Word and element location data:
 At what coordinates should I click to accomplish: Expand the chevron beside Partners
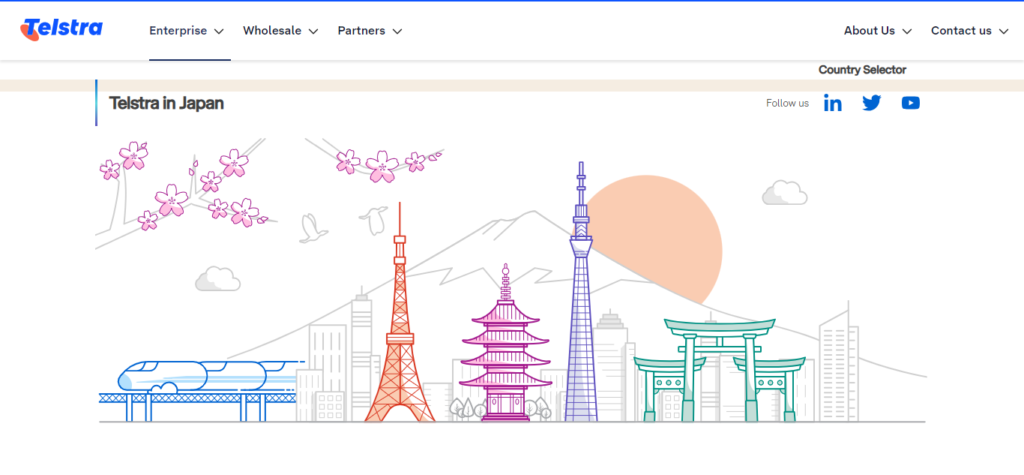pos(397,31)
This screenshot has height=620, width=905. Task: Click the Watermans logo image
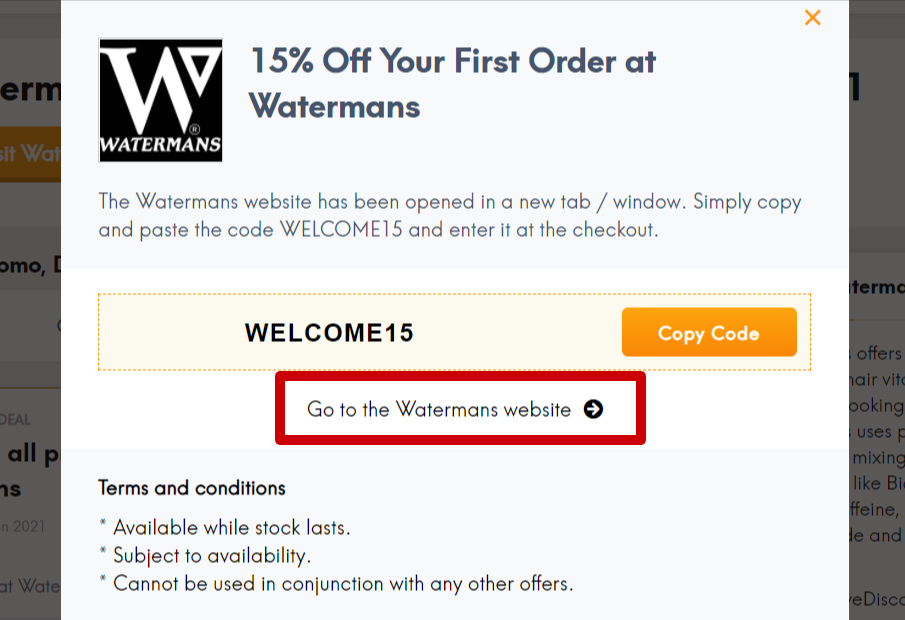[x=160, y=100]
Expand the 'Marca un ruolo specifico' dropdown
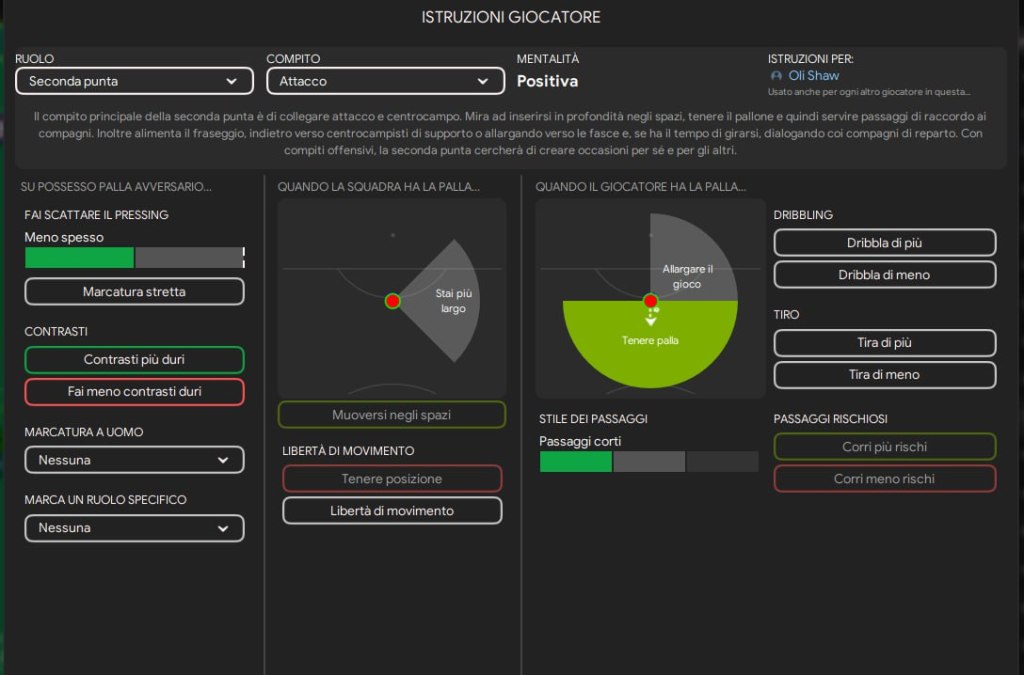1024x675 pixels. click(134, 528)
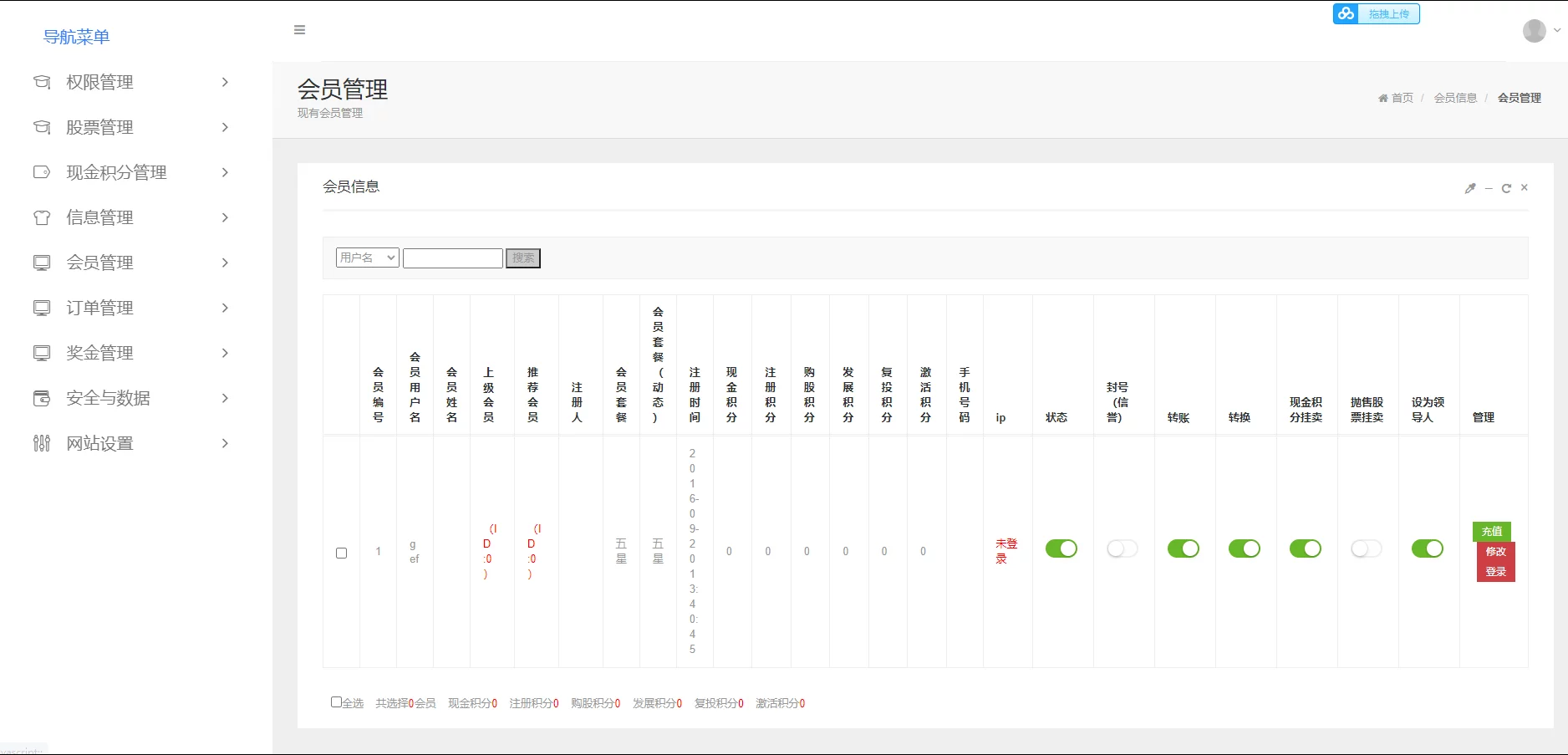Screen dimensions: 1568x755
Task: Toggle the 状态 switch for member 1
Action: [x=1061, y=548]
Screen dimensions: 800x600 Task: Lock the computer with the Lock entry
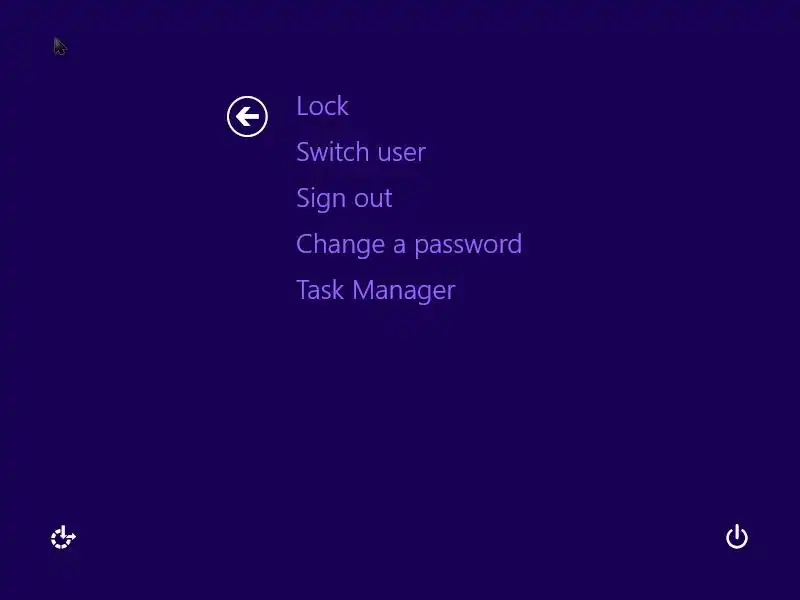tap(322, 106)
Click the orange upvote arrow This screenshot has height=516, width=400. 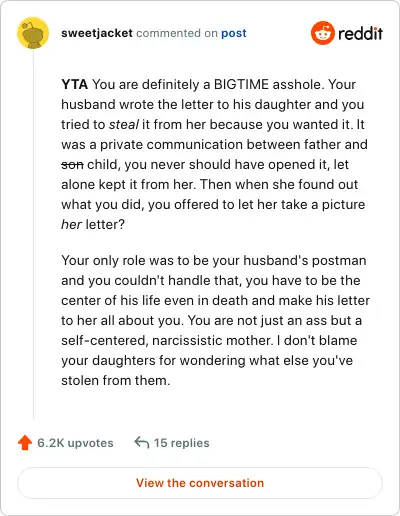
==
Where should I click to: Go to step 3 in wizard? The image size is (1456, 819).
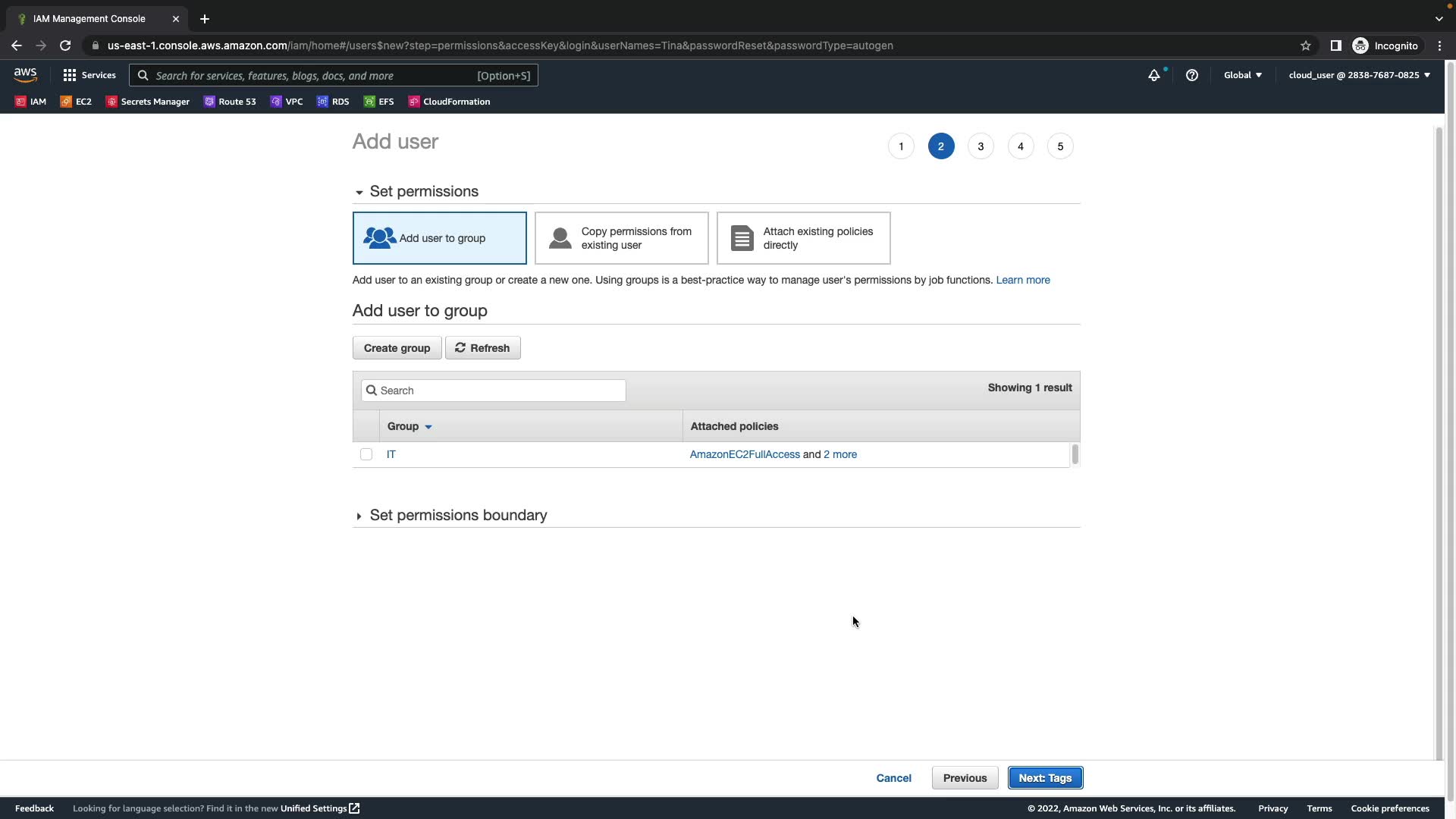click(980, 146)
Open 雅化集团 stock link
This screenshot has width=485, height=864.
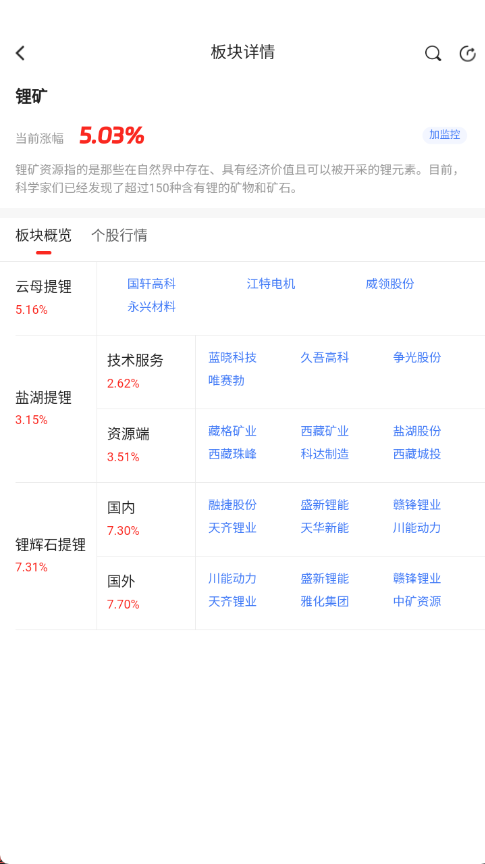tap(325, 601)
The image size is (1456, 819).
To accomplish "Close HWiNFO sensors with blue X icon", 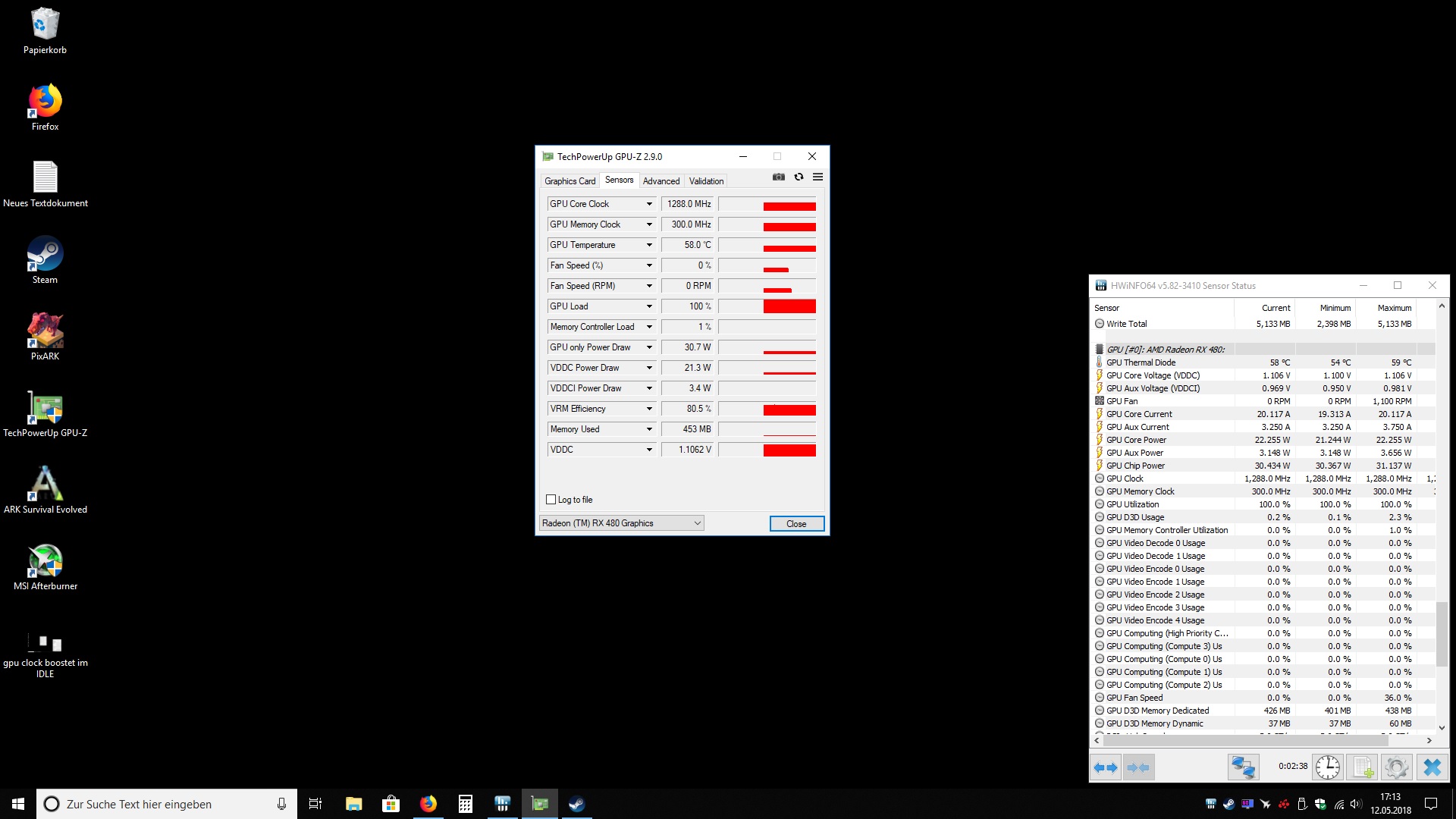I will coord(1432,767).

Task description:
Copy the data lines verbatim from the line with "Screen dimensions: 800x600" to the line with "Click the orange", including both of those lines. Leave the pictures out of your answer.

Full answer:
Screen dimensions: 800x600 Task: Lock the computer with the Lock entry
tap(322, 106)
Click the orange upvote arrow This screenshot has height=516, width=400. 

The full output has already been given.